Buns, Dough & Breadsticks
It’s an odd comparison, nevertheless there are many similarities between bread and politics, beyond the obvious comparison to our Prime Minister having a physique similar to that of the Pillsbury Dough Boy.
For example, bread is one of the oldest prepared foods, dating back to the Neolithic era. Politics is one of the oldest professions (yeah, the other one) and it still demonstrates it’s origins from the Neanderthal period.
“Bread” denotes other things. For example in the Lord’s Prayer there’s the line “Give us this day our daily bread” meaning general necessities. And in the 50s, beatniks coined the phrase bread to mean money. It’s been used interchangeably with “dough” ever since. Here, in Canada, voters are often heard directing such a phrase at the Finance Minister, almost daily.
When bread is served after it comes out of the oven it’s at a raised temperature. Often when politicians serve up policies for the public, it raises our temperature.

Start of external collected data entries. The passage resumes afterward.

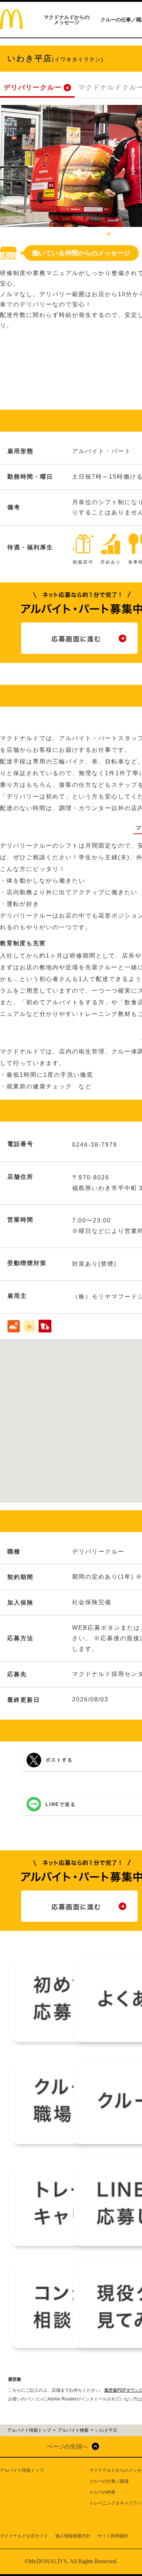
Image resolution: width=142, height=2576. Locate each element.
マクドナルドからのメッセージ (67, 20)
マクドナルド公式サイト (24, 2535)
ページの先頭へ (67, 2446)
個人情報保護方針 (72, 2535)
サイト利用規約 (113, 2535)
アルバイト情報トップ (22, 2470)
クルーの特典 (102, 2492)
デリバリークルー (33, 87)
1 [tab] (108, 234)
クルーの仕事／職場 (109, 2481)
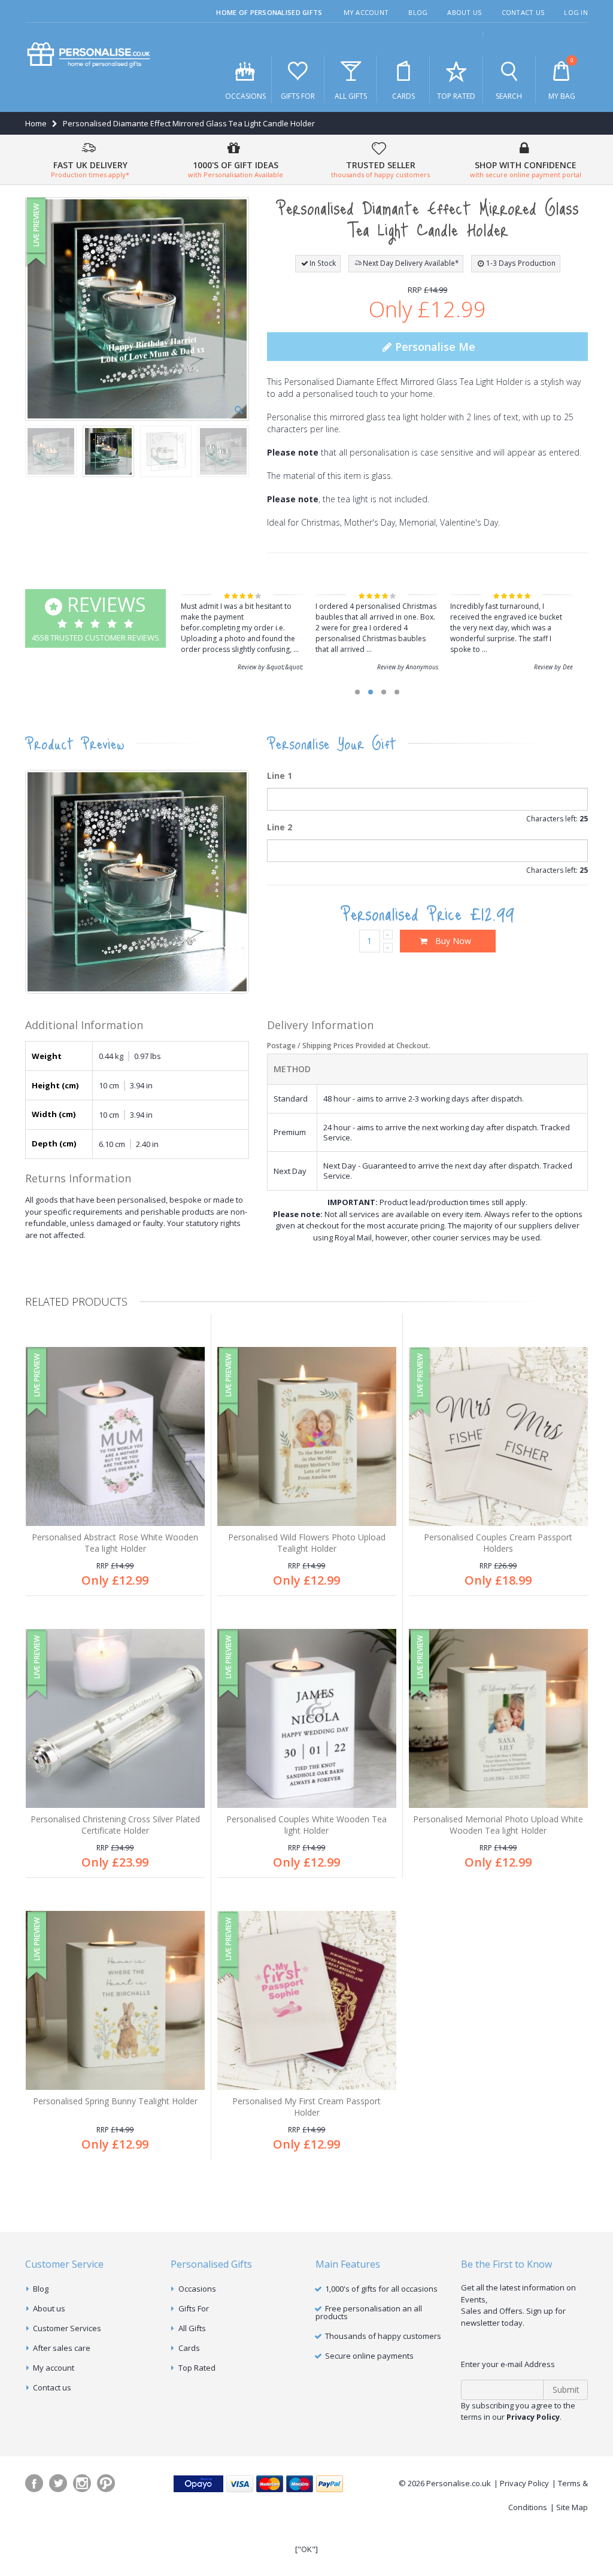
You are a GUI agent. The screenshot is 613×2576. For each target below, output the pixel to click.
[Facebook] (34, 2483)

Now here’s something I found fascinating. Did you know the Roman poet Juvenal satirised superficial politicians and the public as caring only for “panem et circenses”? Any Latin students out there? It means bread and circuses! And it’s funny how things haven’t changed. To many voters, politics is one huge circus. Here in Canada, it’s a word often used to describe the daily Question Period.
Tuesday this week Stephen Harper shuffled his cabinet. It wasn’t much of an affair; no big stars on the horizon. You might say “meh” or you might say half a loaf is better than none but I certainly don’t think you’d say the greatest thing since sliced bread.
And keep this in mind, at election time many politicians worry about being toast!